Le procès de la compagnie aérienne espagnole Swiftair, propriétaire de l'avion du vol AH5017 qui s'était écrasé au Sahel en 2014 avec 116 personnes à bord, s'est ouvert lundi 9 mars devant le tribunal correctionnel de Paris. Près de douze ans après la catastrophe, plusieurs dizaines de proches de victimes étaient présents dans la salle d'audience.
Le crash du 24 juillet 2014 : 116 morts
Le McDonnell Douglas MD-83, loué par Air Algérie à Swiftair avec son équipage, effectuait le vol Ouagadougou-Alger lorsqu'il s'est écrasé dans le nord du Mali. Les 110 passagers, dont 54 Français, 23 Burkinabès, des Libanais et des Algériens, ainsi que les six membres d'équipage espagnols, ont tous péri.

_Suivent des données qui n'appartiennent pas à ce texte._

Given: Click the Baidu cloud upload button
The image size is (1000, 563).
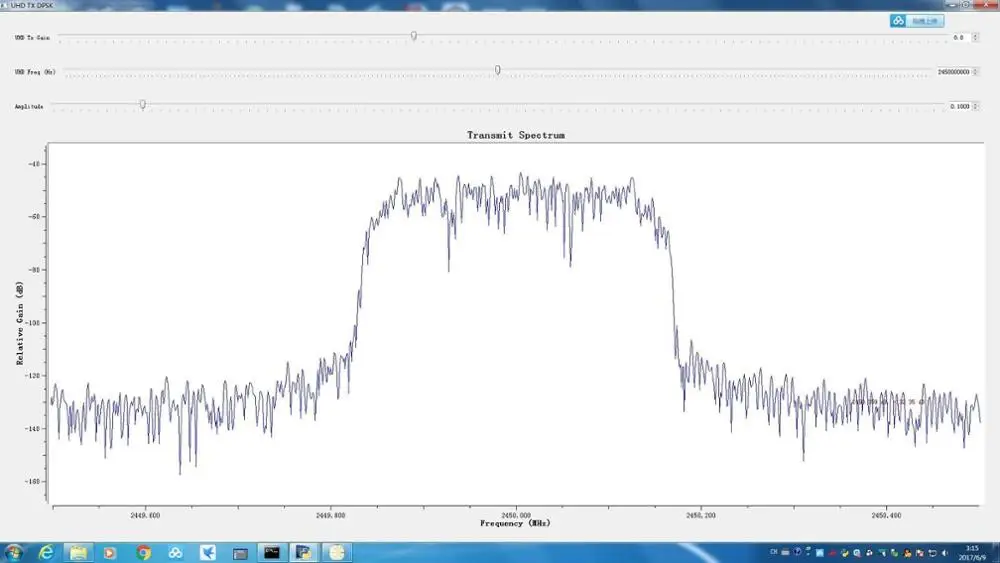Looking at the screenshot, I should point(917,20).
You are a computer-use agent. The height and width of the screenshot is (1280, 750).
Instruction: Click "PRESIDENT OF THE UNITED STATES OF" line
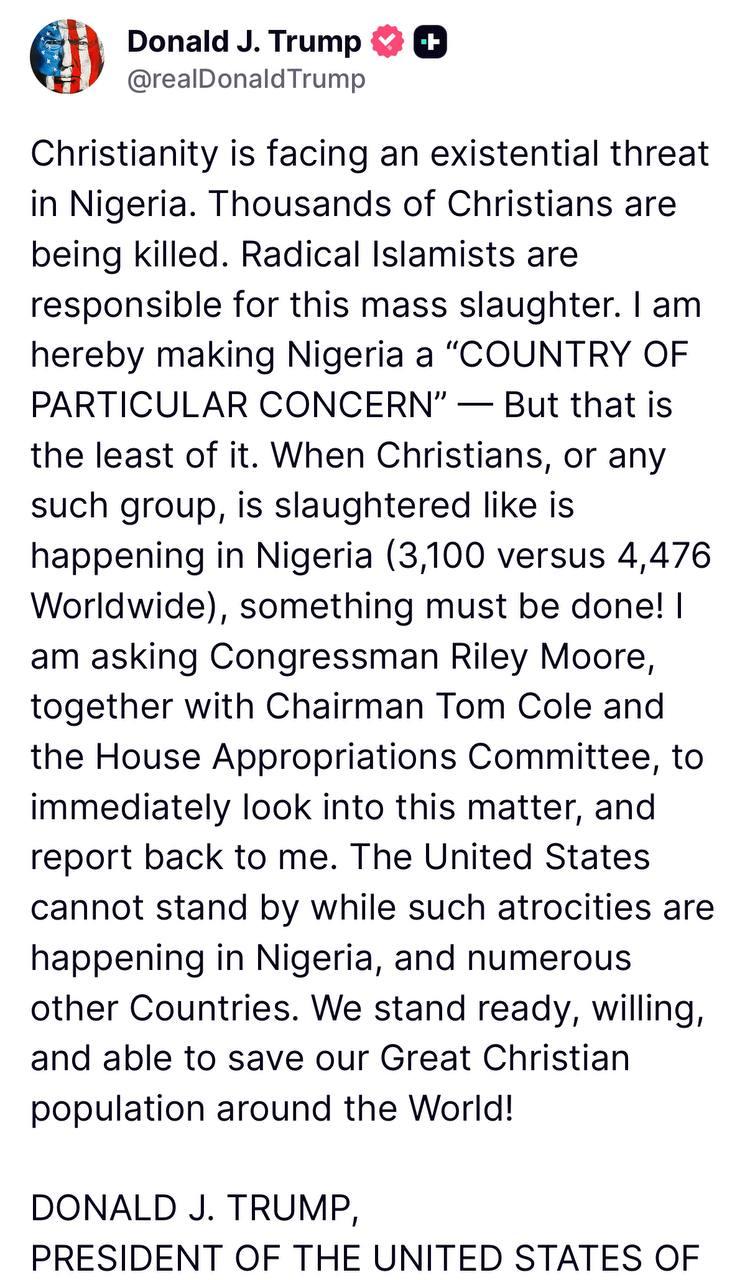(364, 1257)
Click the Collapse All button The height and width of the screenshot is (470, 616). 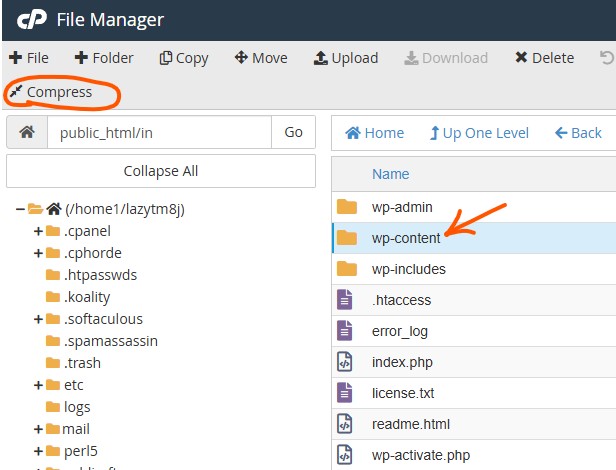161,171
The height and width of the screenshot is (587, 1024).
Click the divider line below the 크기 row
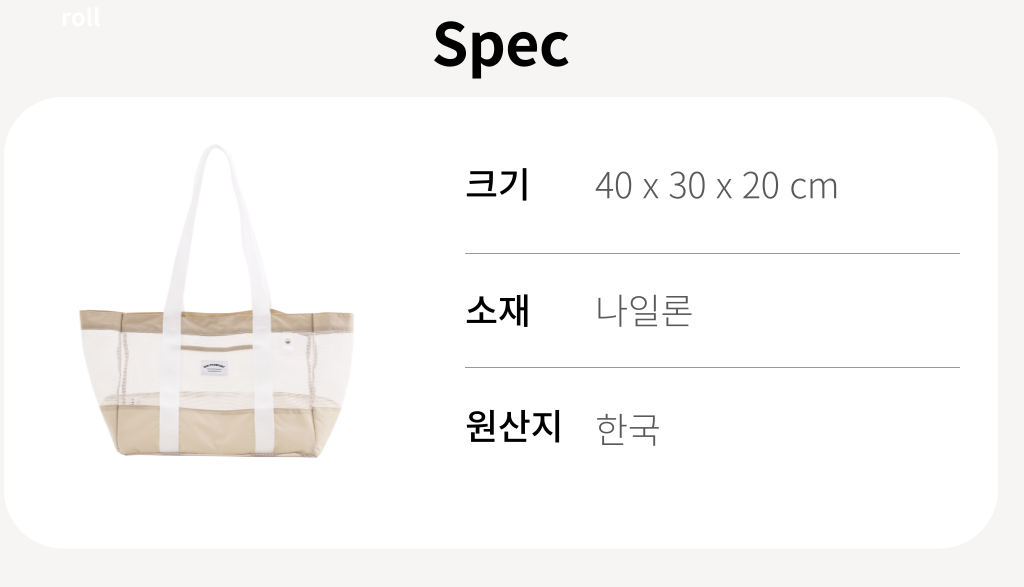point(711,254)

L'enquête a établi qu'en pleine nuit, dans une zone intertropicale orageuse, la non-activation du système d'antigivrage avait conduit à la formation de cristaux de glace dans les capteurs de pression. Cela avait entraîné la décélération automatique des moteurs sans réaction appropriée de l'équipage, jusqu'au décrochage fatal.
Swiftair accusée de « formation lacunaire »

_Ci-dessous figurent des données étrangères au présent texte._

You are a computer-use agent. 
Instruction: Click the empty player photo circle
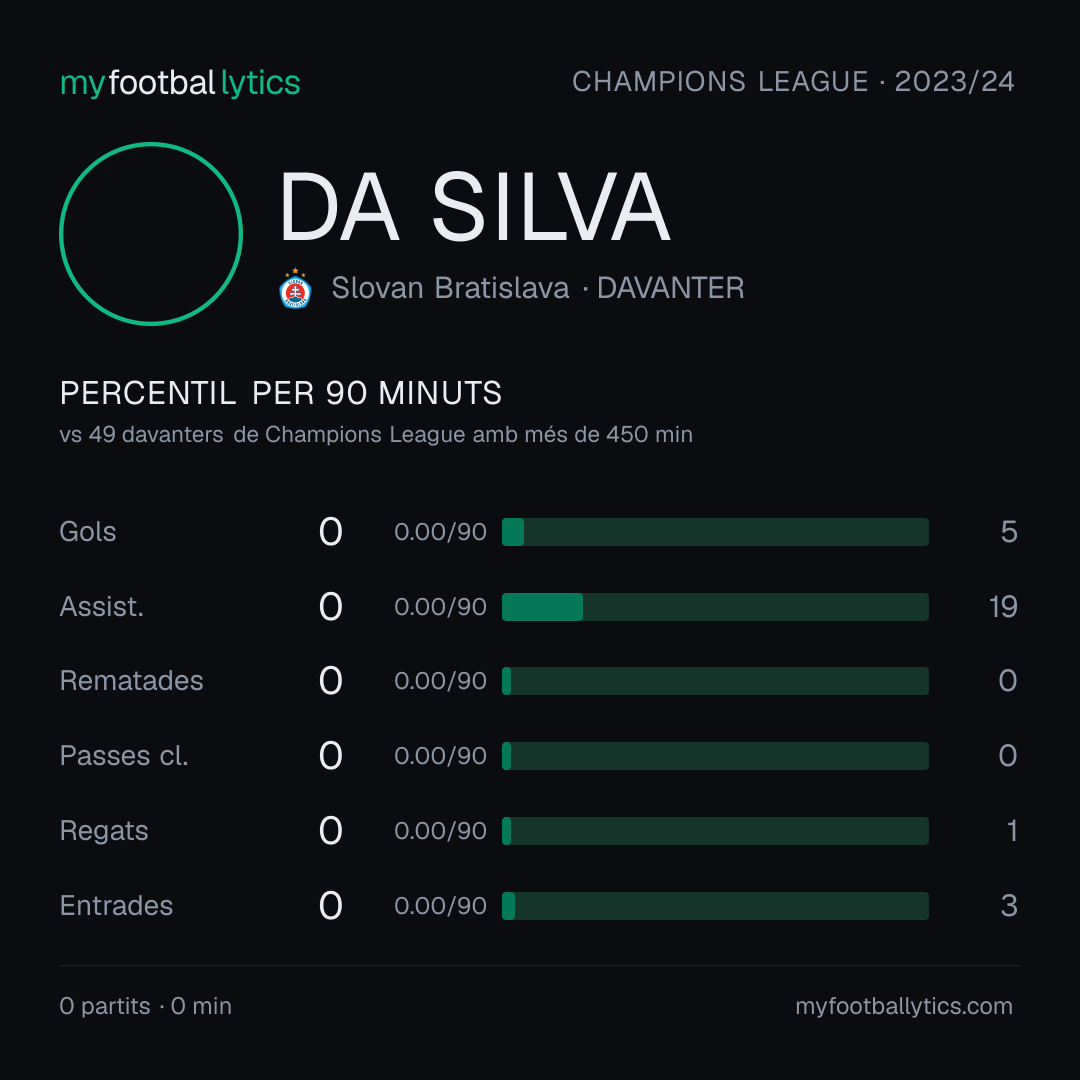[x=151, y=233]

Les juges d'instruction français ont estimé que « divers manquements de la part de la compagnie » avaient joué un rôle dans l'accident, en particulier une « formation lacunaire » de l'équipage qui ne lui avait « pas permis de réagir de manière adaptée ». Swiftair est poursuivie pour « homicides involontaires par négligence et imprudence ».
Le vice-président de Swiftair, Fernando Llorens, a déclaré en audience : « Je suis convaincu qu'on ne peut pas imputer à Swiftair un manque de respect du règlement. » Il a présenté ses « condoléances aux familles et proches des victimes ».
Un procès compliqué par des questions procédurales
La défense conteste la compétence du tribunal français, invoquant un non-lieu prononcé en Espagne et le principe du « non bis in idem », selon lequel nul ne peut être poursuivi deux fois pour les mêmes faits. Le tribunal examinera cette demande à l'issue du procès, en même temps que le fond du dossier.
Swiftair fait valoir que l'accident résulte d'une combinaison de facteurs extérieurs : « les lacunes du manuel de vol sur le givrage par cristaux de glace » et « les lacunes de Boeing et de l'Agence européenne de la sécurité aérienne (AESA) sur le décrochage qui intervient soudainement sans alarme préalable ». Le procès doit durer quatre semaines.